(PASSAGE)
To fully justify this assertion, I would need to undertake a forensic analysis of the Carr period. I have neither the time nor energy to do this just at present. Instead, I want to make a few, brief, assertions.
As Premier, Mr Carr failed to articulate any form of clear direction for NSW. I have argued that this is quite hard, for NSW is now in some ways ungovernable as an entity because it lacks any form of geographic coherence. Nevertheless, as Premier you at least have to try.
Lacking any form of unifying world view that might provide coherence, Mr Carr drifted into an approach that centred on what we might call "popular" issues. This was the period that spin, the grab for an immediate response on an issue that seemed popular, became entrenched.
Mr Carr is very much a member of what we might call the Sydney soft left intellectual elite. I do not mean this in pejorative terms, although it will be clear from my own writing that I do not share those views. I am simply making a classification based upon expressed views independent of formal ALP factional considerations.
The causes that he espoused, the responses that he made, seemed to combine popular soft left causes with a populist streak that continued the NSW preoccupation with issues such as law and order: create a new national park here, build a police station there, ban this activity on environmental grounds, promote this social cause. By the end of his period, Mr Carr seemed clearly bored with the trivia and detail that inevitably goes with being a state premier.

(DATASET EXCERPT)
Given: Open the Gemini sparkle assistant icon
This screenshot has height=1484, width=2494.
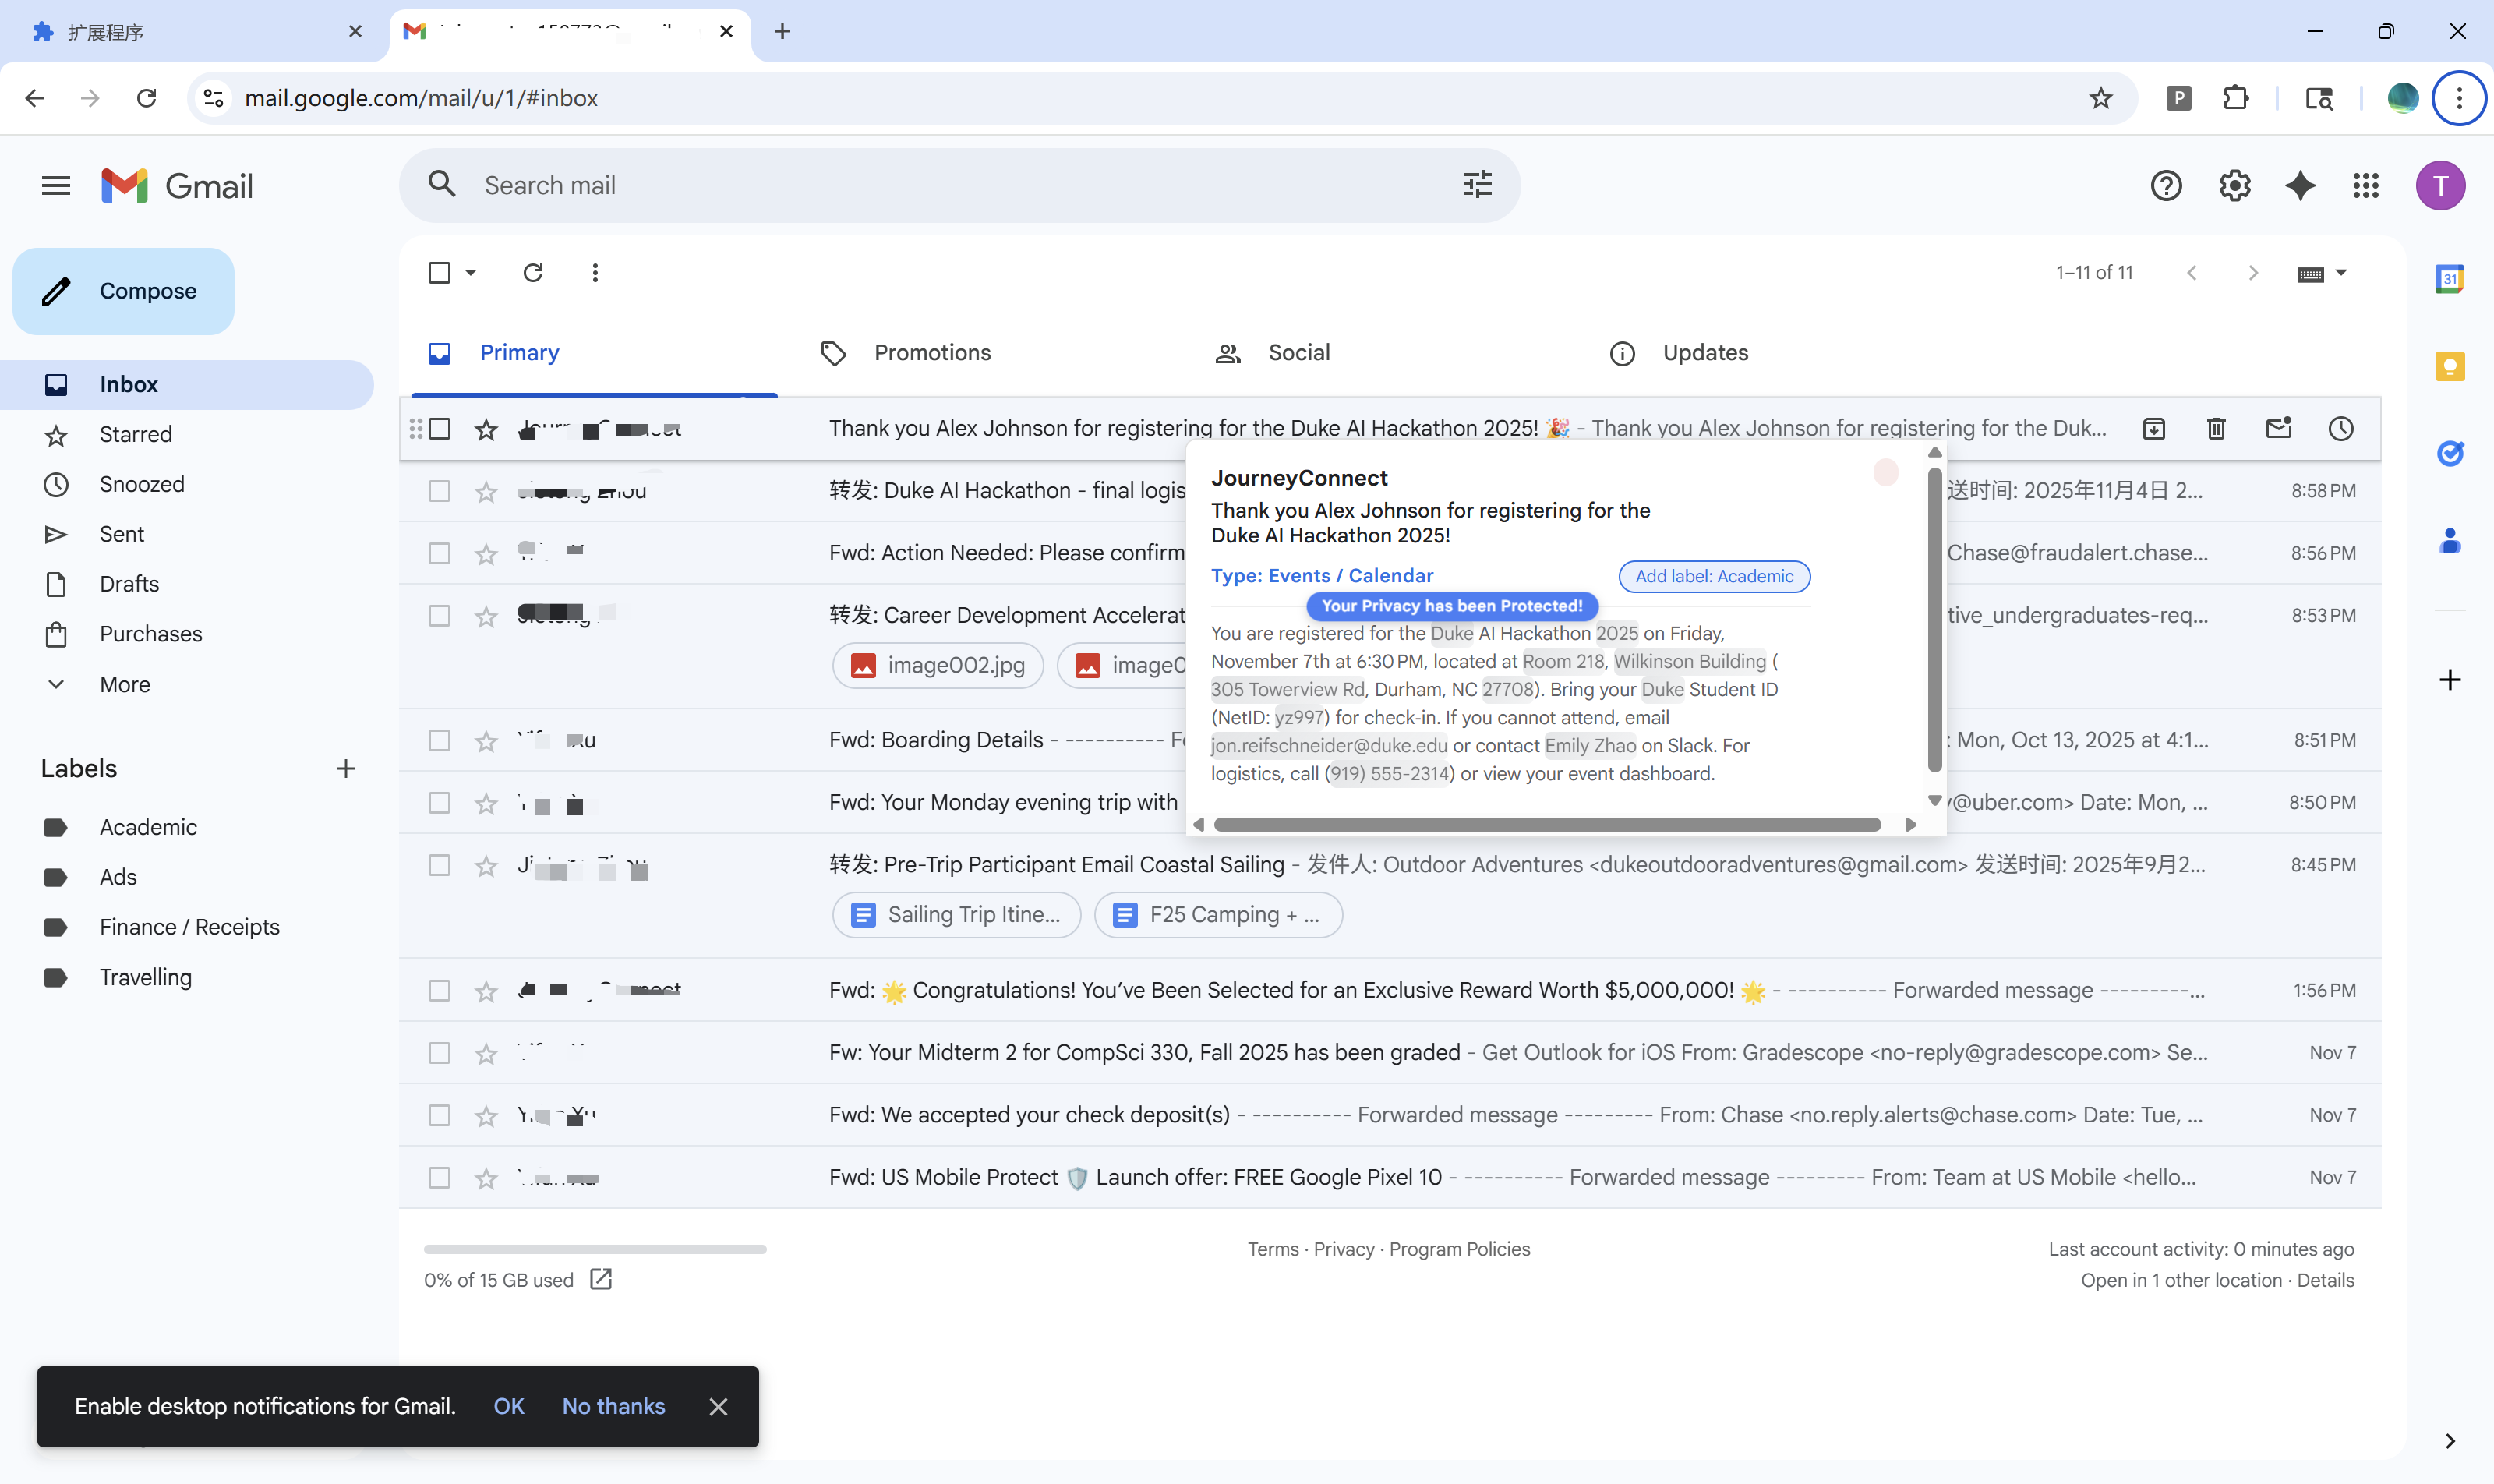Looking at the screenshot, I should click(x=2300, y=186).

(AIM A)
Using the passage on Mr Carr's premiership, decide whether each statement agrees with it: (i) NSW lacks geographic coherence; (ii) the writer uses the label "Sydney soft left intellectual elite" in a pejorative sense; (iii) by the end of his period, Mr Carr seemed bored with the detail of being a state premier. Answer yes or no for each, quoting the words from the passage that decide it.
(AIM B)
Carry the passage on Mr Carr's premiership forward from its final sentence.
The data has no connection to the passage on Mr Carr's premiership.

(WRITTEN ANSWER A)
(i) Yes: "it lacks any form of geographic coherence"
(ii) No: "I do not mean this in pejorative terms"
(iii) Yes: "By the end of his period, Mr Carr seemed clearly bored with the trivia and detail that inevitably goes with being a state premier."

(WRITTEN ANSWER B)
None of this stops Mr Carr from being a very good foreign minister, although I have some reservations in that he will need to discipline his ideas and interests to do the job properly.
They are not strong reservations because of the way that the portfolio seems to impose its own disciplines upon incumbents. Along with the Treasury portfolio where a similar process happens, our Foreign Ministers seem to grow into the job. It is many years since Australia has had a "bad" foreign minister.
My real concern with Mr Carr lies in a different direction. If the opinion polls continue badly for the Government, Ms Gillard has brought into the leadership team someone who might be, in popular terms, a credible alternative to her. Now that would worry me.
I am not suggesting that Mr Carr has this possibility in mind himself. From the little I know of the man, his interest in foreign policy is long standing, his interest in becoming PM low. The leadership baton that is meant to reside in each politician's backpack has been left at home, gathering dust behind the bedroom door. And yet, political events have their own dynamics.
So there it is. Carr as foreign minister, okay. Carr as PM, shudder!
Postscript
It's been interesting watching the reactions to Mr Carr's appointment. This piece by Shaun Carney makes some of the points I made re Mr Carr's NSW role.
I don't know about the "strong" Gillard point. At the very least, Mr Carr's media links and position within the ALP make for a useful corrective to the media coverage previously attracted by Mr Rudd. In a way, the media coverage has somewhat submerged, perhaps substituted is a better word, the previous coverage.
4 comments:
Hmmm, interesting thoughts, Jim. I just don't know what to make of the whole thing altogether. I'm bemused.
As a non-NSWelsher, Carr looked like a good Premier to me from a distance, but then things went really rotten in NSW when he left.
I agree with you: I think he has absolutely no interest in the Prime Ministership. But it's all just so odd and ad hoc - yes he was offered the job, no he wasn't, yes he has the job. It just doesn't fill one with confidence.
Bemused is a good word, LE. There is something strangely random in it all!
Hi Jim, I have the same reservations as you about the Carr premiership. I think he practised governance as perception management.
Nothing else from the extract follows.